MATERIAL PROVIDED –

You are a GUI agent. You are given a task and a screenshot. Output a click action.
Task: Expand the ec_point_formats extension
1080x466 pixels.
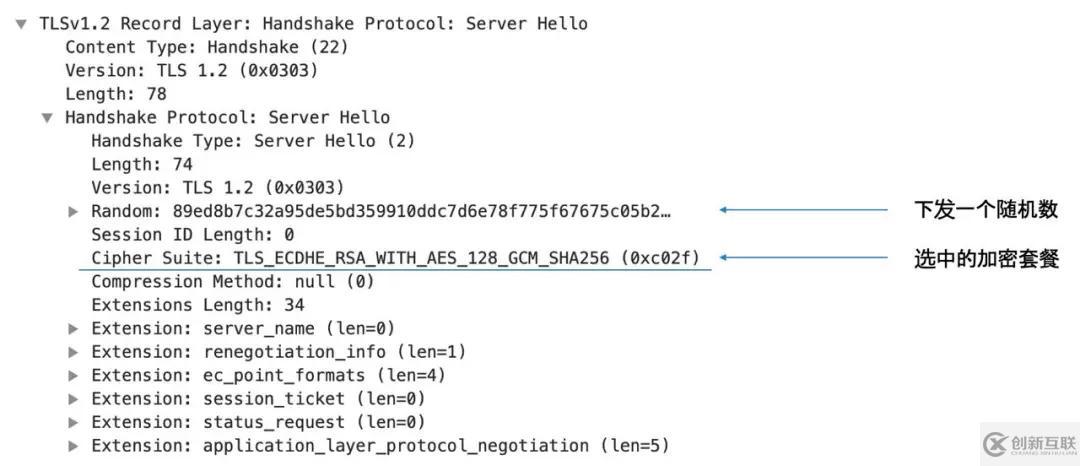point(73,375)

...

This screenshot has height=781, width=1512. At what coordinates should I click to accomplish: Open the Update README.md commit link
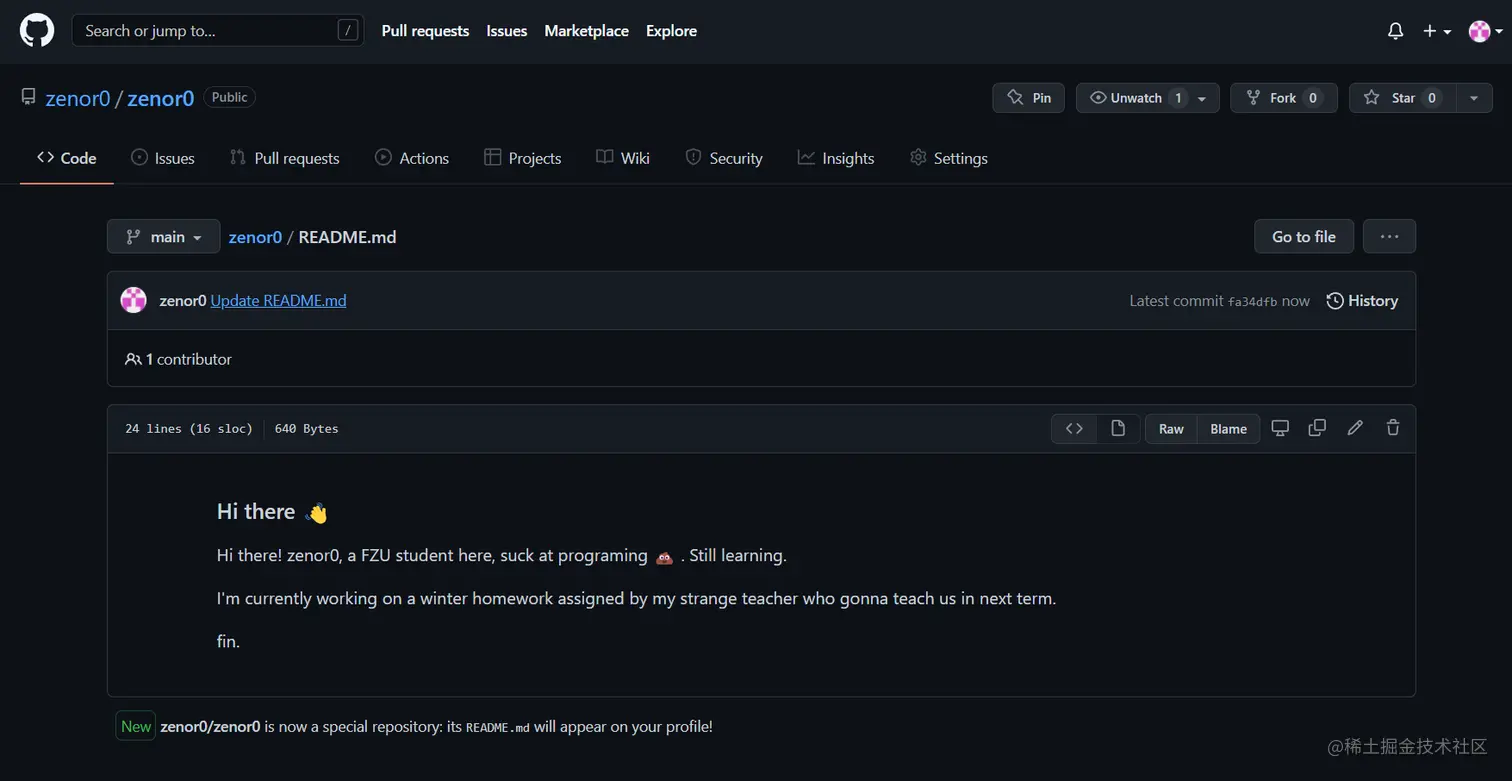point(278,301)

==

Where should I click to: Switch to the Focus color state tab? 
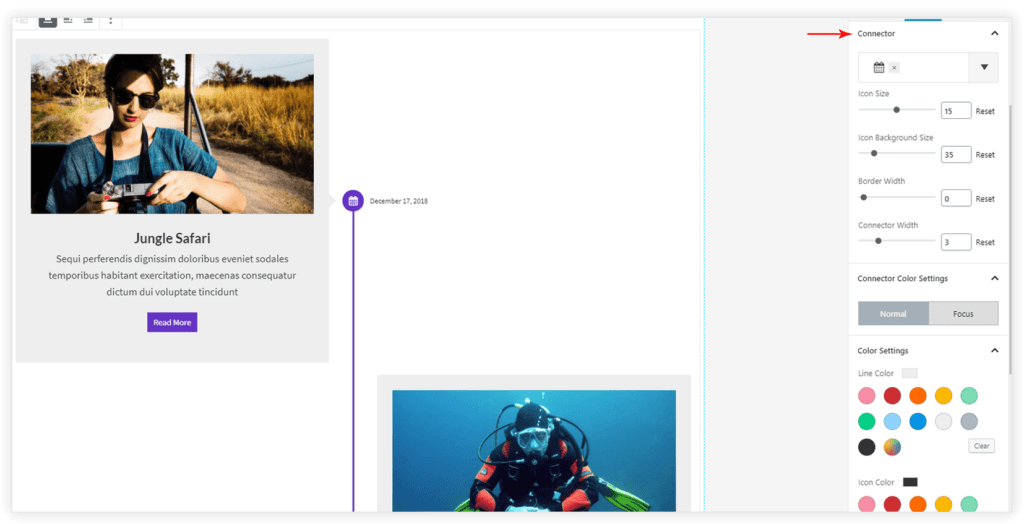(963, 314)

TASK – Reproduce the data word for word from the line containing "You are a GUI" through the line containing "point(73,375)", with both of those lines included, and leave the pictures out of your answer.

THE RESULT –
You are a GUI agent. You are given a task and a screenshot. Output a click action.
Task: Expand the ec_point_formats extension
1080x466 pixels.
point(73,375)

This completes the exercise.